5. Limitations, Ablations, and Trade-offs

A range of ablation studies reveals nuanced properties:

• Exclusion of certain scoring terms (e.g., SSIM, photometric error, diversity score) reduces performance, with hybrid approaches providing greatest gains (Jha et al., 27 Oct 2025, Zhang et al., 3 Oct 2025, Tang et al., 28 Feb 2025).
• RL-based AKS policies consistently outperform sliding window and flow-threshold baselines, but require careful state selection (e.g., inclusion of pose deltas and latent summaries) and reward shaping (Dai et al., 22 Jan 2026).
• AKS often entails small storage or model overheads, e.g., H.264 I-frame rewrites can double storage but remain $r_i$4100$r_i$5 smaller than naive framewise encoding (Bang et al., 2021).
• The need for robust vision-language scorers is a recurring practical caveat; misaligned or suboptimal frame-query relevance can degrade end performance (Tang et al., 28 Feb 2025).
• Hyperparameter robustness is generally high: default window sizes and thresholds work across diverse domains, but extreme domain shifts may require tuning (Stathoulopoulos et al., 2024, Zhang et al., 8 Feb 2025).
• Highly dynamic or event-dense scenarios challenge binning- and coverage-based policies, but modular or hybrid optimization (e.g., in Nar-KFC) can interpolate between relevance-only and diversity-only solutions (Fang et al., 30 May 2025).

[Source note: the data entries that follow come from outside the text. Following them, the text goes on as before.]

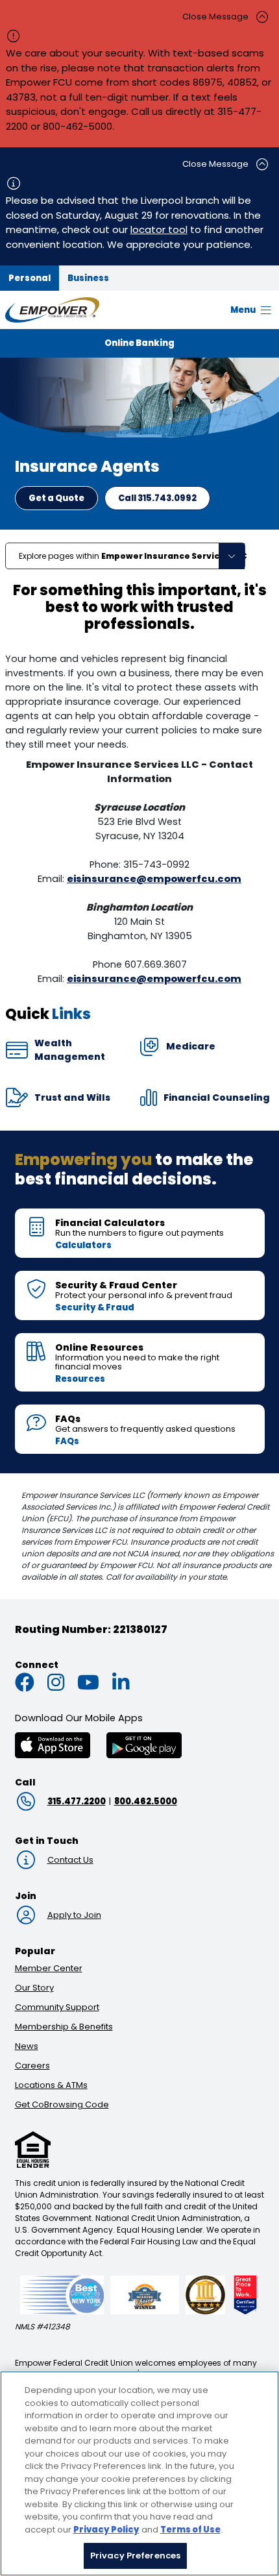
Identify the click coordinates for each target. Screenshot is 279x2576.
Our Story (34, 1987)
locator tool (159, 229)
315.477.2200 (76, 1801)
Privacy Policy (106, 2529)
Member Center (48, 1968)
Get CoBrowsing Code (62, 2104)
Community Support (57, 2007)
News (26, 2046)
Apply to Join (74, 1915)
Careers (32, 2065)
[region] (139, 2473)
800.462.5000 (145, 1801)
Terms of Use (190, 2529)
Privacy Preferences (135, 2555)
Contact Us (70, 1860)
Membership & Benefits (64, 2026)
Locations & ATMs (51, 2085)
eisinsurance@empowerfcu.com (154, 878)
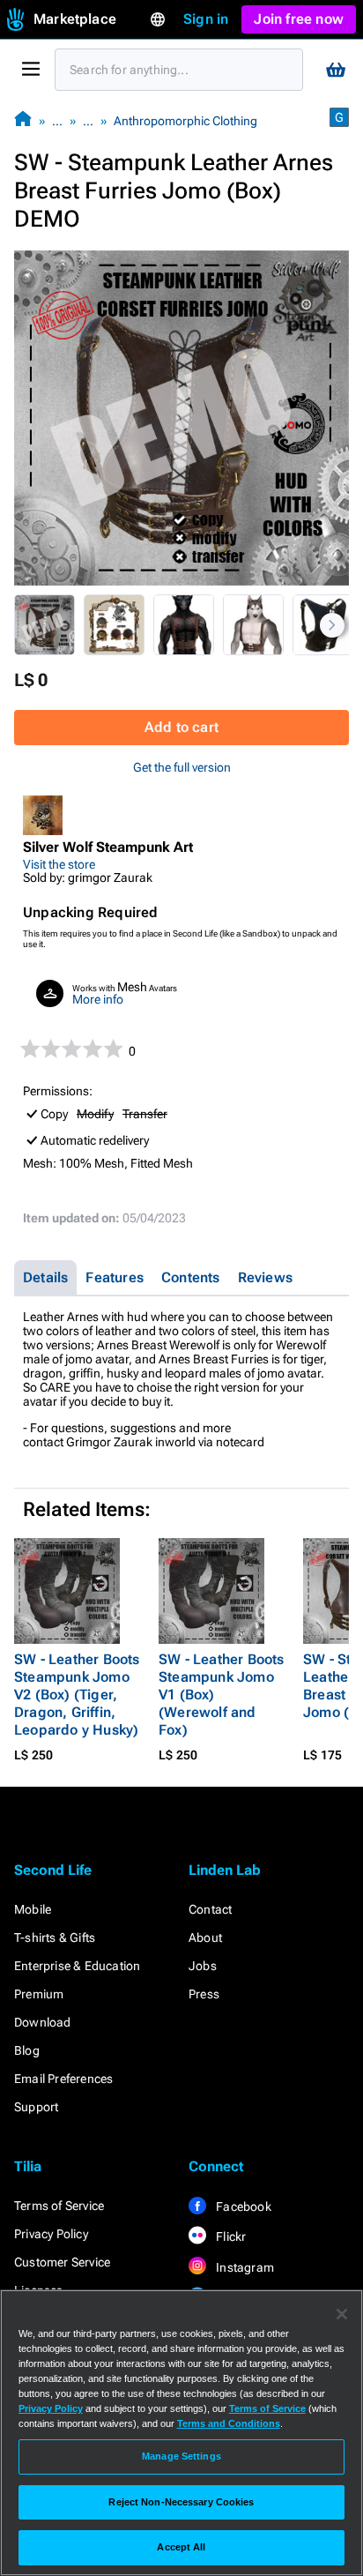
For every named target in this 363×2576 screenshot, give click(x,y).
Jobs (203, 1966)
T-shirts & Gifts (54, 1937)
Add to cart (181, 727)
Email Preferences (63, 2079)
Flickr (229, 2236)
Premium (38, 1994)
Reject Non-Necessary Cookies (181, 2502)
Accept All (181, 2547)
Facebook (242, 2206)
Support (36, 2107)
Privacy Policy (51, 2234)
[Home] (23, 120)
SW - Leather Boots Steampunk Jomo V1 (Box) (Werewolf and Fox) (222, 1694)
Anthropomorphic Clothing (185, 121)
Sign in (205, 19)
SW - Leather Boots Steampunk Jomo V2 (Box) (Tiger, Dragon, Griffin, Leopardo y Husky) (77, 1694)
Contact (210, 1909)
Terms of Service (59, 2206)
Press (204, 1994)
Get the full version (182, 767)
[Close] (341, 2314)
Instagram (243, 2267)
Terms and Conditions (228, 2423)
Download (42, 2022)
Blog (27, 2050)
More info (97, 999)
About (205, 1937)
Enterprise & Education (77, 1966)
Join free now (299, 19)
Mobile (32, 1909)
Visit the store (59, 864)
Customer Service (62, 2262)
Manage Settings (181, 2456)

6. Positioning within the Adaptive Keyframe Sampling Landscape

Adaptive Keyframe Sampling sits amid a spectrum of sampling and summarization methodologies:

Class	Approach	Limitation	Representative AKS Advances
Uniform/Interval	Fixed interval	Ignores event density, misses rare/rapid events	AKS adapts dynamically to content
Thresholding	Frame difference	Non-adaptive to variable speeds, no label propagation	Unsupervised clustering, feature-based scoring
Density Estimation	Object count-aware	Requires prior distribution estimate	Online feature space learning, clustering
Supervised	Label/data-driven selection	Needs dataset/model specific labels	Unsupervised/plug-and-play AKS
Submodular/RL	Relevance, diversity, coverage	Expensive optimization (in RL/SFT)	Modular relaxations; fast greedy algorithms

Distinctive features of leading AKS frameworks include unsupervised feature extraction, hybrid error metrics (photometric, structural), information-gain evaluation, modular scalability, token-budget alignment, and context-aware scene or segment partitioning. The statistical properties of submodular or information-bottleneck objectives ensure principled optimality guarantees or efficient greedy approximations.

7. Outlook and Extensions

Possible avenues of extension and open research include:

• End-to-end joint learning of scoring functions with downstream vision-language or SLAM models, possibly via differentiable indices or direct backpropagation through the sampling stage (Tang et al., 28 Feb 2025).
• Integration of motion, audio or multi-modal cues into the relevance or gain estimation criteria (Tang et al., 28 Feb 2025).
• Hierarchical, spatial-temporal or quadtree-based adaptive keyframe selection for multi-scale or 3D+time data (Tang et al., 28 Feb 2025, Jha et al., 27 Oct 2025).
• Policy learning that incorporates human subjective feedback or perceptual sensitivity directly into the reward or scoring functions, as in causal-aware VR QoE optimization (Zhang et al., 24 Jun 2025).
• Application of AKS to non-visual temporal data streams: point clouds, sensor time series, event data.

A plausible implication is that as model context budgets and multi-modal integration demands increase, adaptive keyframe sampling will become central to both upstream data curation and downstream model performance across computer vision, robotics, and video-centric AI systems.